The aim of this project is to investigate nerve involvement in primary breast cancer and brain metastatic breast cancer. Our hypothesis is that a subset of aggressive breast cancers engages the nervous system to drive tumor progression, including metastases to the brain tissue, the most neurogenic niche in the body. Breast cancer (BC) is the most frequent female malignancy and leading cause of cancer-related deaths worldwide, with triple-negative or basal-like BC being the most challenging subtypes, due to lack of effective treatment targets. Studies of nerve fiber density in breast cancer have shown that highly innervated tumors are more aggressive, and presence of nerve elements is associated with increased metastasis and impaired patient prognosis. Our own preliminary data, from tissue analysis of two breast cancer cohorts, confirm these findings. We therefore consider nerve involvement a missing hallmark in our understanding of aggressive breast cancer. Nerves are tiny structures in tumors like needles in a haystack and difficult to detect under the microscope by regular histology. This has contributed to the lack of automatic screening for their presence and clinico-pathologic significance. In this project we will develop more sensitive methods to extract neural elements in tumor tissues by advanced imaging technologies. Interaction between breast cancer cells and nerves will be examined in functional studies. We suggest that aggressive breast cancer cells express yet unknown markers that control attraction to nerves in the primary tumor, and that this attraction induces changes in a subset of breast cancer cells that make them prone to brain metastases.

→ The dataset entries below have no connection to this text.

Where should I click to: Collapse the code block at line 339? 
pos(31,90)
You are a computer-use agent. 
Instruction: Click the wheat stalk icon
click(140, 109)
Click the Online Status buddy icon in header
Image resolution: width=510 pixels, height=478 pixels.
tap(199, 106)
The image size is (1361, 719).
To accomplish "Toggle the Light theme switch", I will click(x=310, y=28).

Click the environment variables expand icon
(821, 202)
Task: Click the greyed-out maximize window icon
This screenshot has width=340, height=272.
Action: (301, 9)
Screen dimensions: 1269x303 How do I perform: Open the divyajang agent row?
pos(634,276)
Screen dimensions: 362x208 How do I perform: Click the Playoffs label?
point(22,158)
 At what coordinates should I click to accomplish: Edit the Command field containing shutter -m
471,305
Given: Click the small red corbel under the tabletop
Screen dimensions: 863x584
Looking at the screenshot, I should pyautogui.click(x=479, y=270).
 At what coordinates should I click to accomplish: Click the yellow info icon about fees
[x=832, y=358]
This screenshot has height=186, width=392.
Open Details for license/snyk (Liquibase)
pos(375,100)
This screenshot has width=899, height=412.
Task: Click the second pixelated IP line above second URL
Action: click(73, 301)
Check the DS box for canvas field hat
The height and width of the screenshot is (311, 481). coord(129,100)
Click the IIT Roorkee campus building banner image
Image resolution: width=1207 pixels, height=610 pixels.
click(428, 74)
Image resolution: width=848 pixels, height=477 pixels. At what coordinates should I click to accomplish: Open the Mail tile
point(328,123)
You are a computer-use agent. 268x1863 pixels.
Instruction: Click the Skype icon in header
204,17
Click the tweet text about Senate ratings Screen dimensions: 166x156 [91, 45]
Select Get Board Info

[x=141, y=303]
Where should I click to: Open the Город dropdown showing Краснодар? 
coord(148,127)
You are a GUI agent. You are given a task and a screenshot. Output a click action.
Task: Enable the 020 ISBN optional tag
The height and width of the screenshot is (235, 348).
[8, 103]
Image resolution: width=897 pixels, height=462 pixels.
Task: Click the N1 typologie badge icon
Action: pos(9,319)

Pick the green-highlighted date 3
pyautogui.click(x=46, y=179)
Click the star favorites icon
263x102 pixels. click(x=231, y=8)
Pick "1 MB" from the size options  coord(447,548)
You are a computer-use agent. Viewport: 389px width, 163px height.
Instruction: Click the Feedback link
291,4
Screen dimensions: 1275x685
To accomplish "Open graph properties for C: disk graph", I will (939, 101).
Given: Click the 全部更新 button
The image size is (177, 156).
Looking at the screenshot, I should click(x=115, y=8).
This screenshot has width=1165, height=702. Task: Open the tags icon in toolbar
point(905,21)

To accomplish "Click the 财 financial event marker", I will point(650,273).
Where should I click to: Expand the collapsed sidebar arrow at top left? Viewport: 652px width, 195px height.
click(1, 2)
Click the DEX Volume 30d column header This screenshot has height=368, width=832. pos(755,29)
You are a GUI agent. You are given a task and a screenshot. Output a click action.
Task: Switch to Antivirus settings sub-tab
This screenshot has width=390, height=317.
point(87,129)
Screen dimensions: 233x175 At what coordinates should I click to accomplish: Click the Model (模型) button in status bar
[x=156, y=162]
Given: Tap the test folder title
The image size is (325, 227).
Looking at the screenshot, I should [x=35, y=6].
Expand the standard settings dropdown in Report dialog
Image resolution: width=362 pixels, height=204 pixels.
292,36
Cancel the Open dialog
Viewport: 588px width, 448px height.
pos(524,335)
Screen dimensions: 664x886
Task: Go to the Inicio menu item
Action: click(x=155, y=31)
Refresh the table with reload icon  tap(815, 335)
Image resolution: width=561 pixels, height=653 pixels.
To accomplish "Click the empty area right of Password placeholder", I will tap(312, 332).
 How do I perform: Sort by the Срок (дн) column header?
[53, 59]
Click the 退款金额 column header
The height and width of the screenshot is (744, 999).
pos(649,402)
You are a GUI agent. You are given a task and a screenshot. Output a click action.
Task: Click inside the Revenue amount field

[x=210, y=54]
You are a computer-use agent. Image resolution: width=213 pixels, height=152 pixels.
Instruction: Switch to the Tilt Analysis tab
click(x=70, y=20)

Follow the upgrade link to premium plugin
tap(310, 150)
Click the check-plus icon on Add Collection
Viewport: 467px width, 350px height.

Recent data indicate that nerves might play an active role in the initiation and progress of cancer. In the breast, research by us and others has demonstrated that enhanced innervation is associated with more aggressive tumors, such as the triple negative subtype (TNBC) supporting the formation of a neurogenic niche in primary tumors. However, the detailed clinical relevance of this phenomenon, and the mechanisms by which nerves are attracted to breast tumors and how breast cancer-nerve interaction promotes aggressive tumor features, remain unexplored. Moreover, we lack good experimental models for breast cancer innervation in a human setting. TNBCs with a basal-like phenotype are also prone to metastasize to the brain, the most neurogenic niche in the body, but the preference for the brain as a metastatic site is not understood, neither are the phenotypic alterations that breast cancer cells undergo in brain tissue. Here, we launch a new concept - epithelial-to-neural transition (ENT) – linking cancer cell plasticity and nerve involvement in primary and brain metastatic breast cancer. We suggest that aggressive breast cancer cells express yet unknown markers that control attraction of nerves at the primary site, and that some breast cancer cells even transform by acquiring neural-like properties and spread to the brain. Epithelial-to-neural transition will be investigated both clinically and experimentally in primary and brain metastatic breast cancer by combining large clinical cohorts, spatial omics technology, and stem cell methods to establish cutting-edge models. This project has the potential to change the way we view neural elements in breast cancer and provide the field with new clinical relevance, models and technologies to study them.